Variety Thinks 'No One Takes [Its] Reviews Seriously,' Which Is Probably Why It Fired Its Critics
According to director Joshua Newton's lawsuit against Variety for breach of contract—he's mad that Variety trashed his movie after selling him on a $400,000 Oscar campaign—the paper doesn't think its own reviews matter.
Newton filed the complaint on behalf of Calibra Pictures, his production company, on Tuesday. His beef with Variety stems from Robert Koehler's scathing December review of Newton's film Iron Cross, which was published in the midst of a massive promotional campaign Calibra had purchased from Variety with the hopes of getting Oscar recognition for Roy Scheider's final screen role. Newton got Variety to take the review down from its web site after complaining, but it has since been reposted, and he now claims that Variety played him for a rube by convincing him that his film had Oscar potential and selling him on an ad campaign to take it over the top.
And when Koehler trashed the movie? Don't worry, Newton says Variety told him—"No one takes these reviews seriously."
Oddly enough, Variety had fired its chief film critic Todd McCarthy and announced that it would henceforth only use freelance critics the day before Newton filed the complaint, so for once someone in Hollywood wasn't lying about something.
We'd previously reported that Variety approached Newton with a proposal to carry his film to Oscar glory in exchange for a modest fee on the very day that the paper's editor had casually dropped Iron Cross' title in a column listing 55 movies that were generating "Oscar buzz," which sounds to us a lot like a coordinated con. (Gray has insisted that he had no idea what his ad sales department was doing.) The complaint fleshes out the tale a little, accusing the sales team of leading the charge and softening him up before Gray's column primed the pump. (Read the whole thing here.)

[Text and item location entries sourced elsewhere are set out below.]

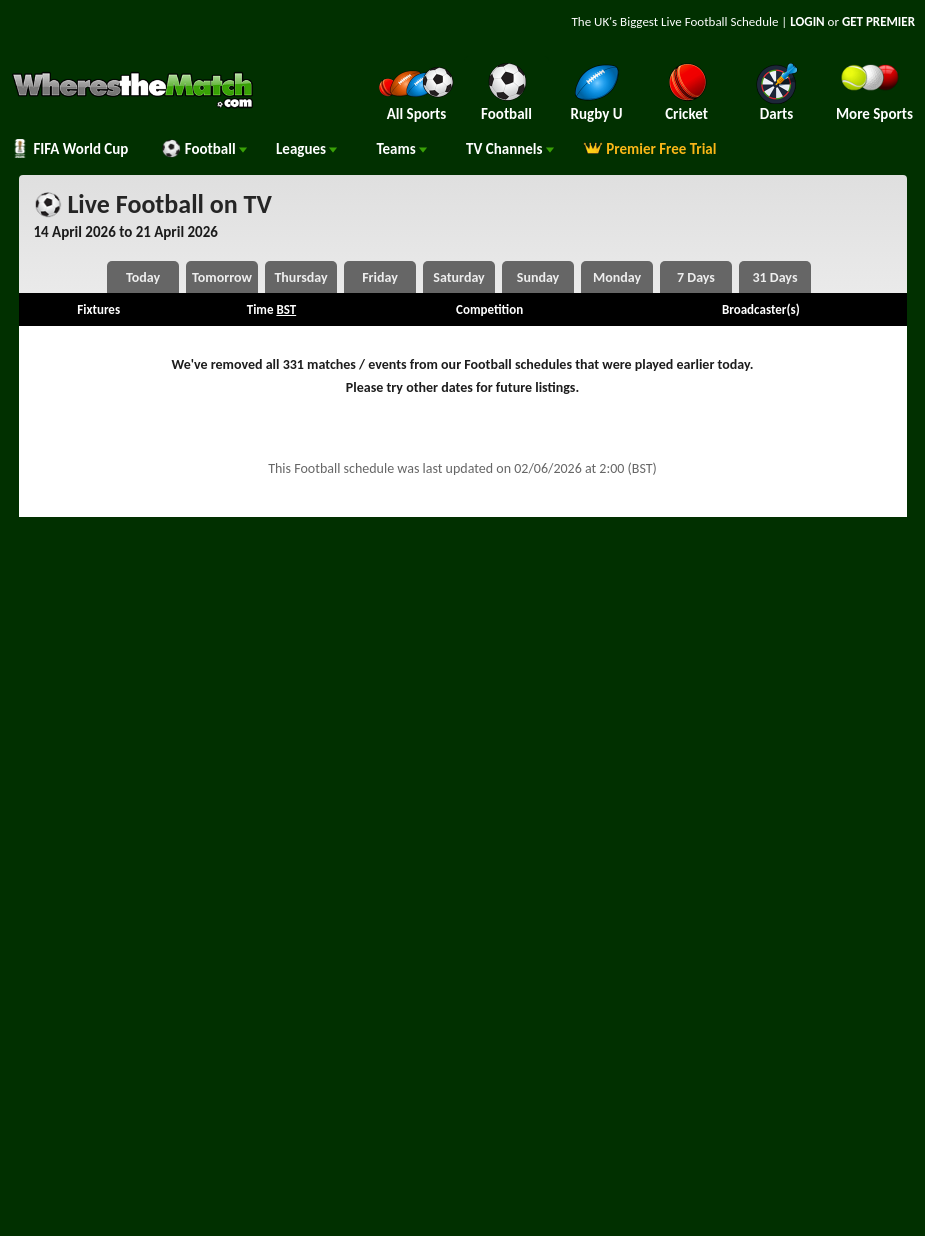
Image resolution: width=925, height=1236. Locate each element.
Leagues (306, 149)
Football (204, 149)
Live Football (694, 21)
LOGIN (807, 21)
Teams (401, 149)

Newton says that Variety "commenced a campaign to induce [him] to partner with Variety and to spend substantial sums to promote the film" before it was even completed. That included an invitation to lunch with the paper's president Neil Stiles, Gray's column and a follow-up call from a salesperson, and a promise that "if [Newton] had the budget," Variety could drum up enough interest in the movie to "attract the attention of major distributors."
Newton signed the deal, and after he had forked over $226,000 toward a $427,000 commitment—not to mention spent an additional $800,000 in post-production and other costs on Iron Cross in the hopes that the Variety campaign would get it distribution and awards recognition—Koehler's review killed the film's hopes.
Gray has said that—even though he took it down—he stands by Koehler's review. But according to Newton, another Variety staffer he ran into at the Golden Globes told him that "Gray had seen the film and liked it and thought the review was unfair."
The complaint says it was "inconceivable" that after taking his money, Variety would "turn on" him and publish a critical review. This is stupefyingly naive, but no where near as clueless as the central argument of his case—that Variety staffers convinced him that his film was actually good in an effort to empty his pockets.
That's right—someone in Hollywood told him that his film was great and he was great and then asked him for money. It's truly a crime.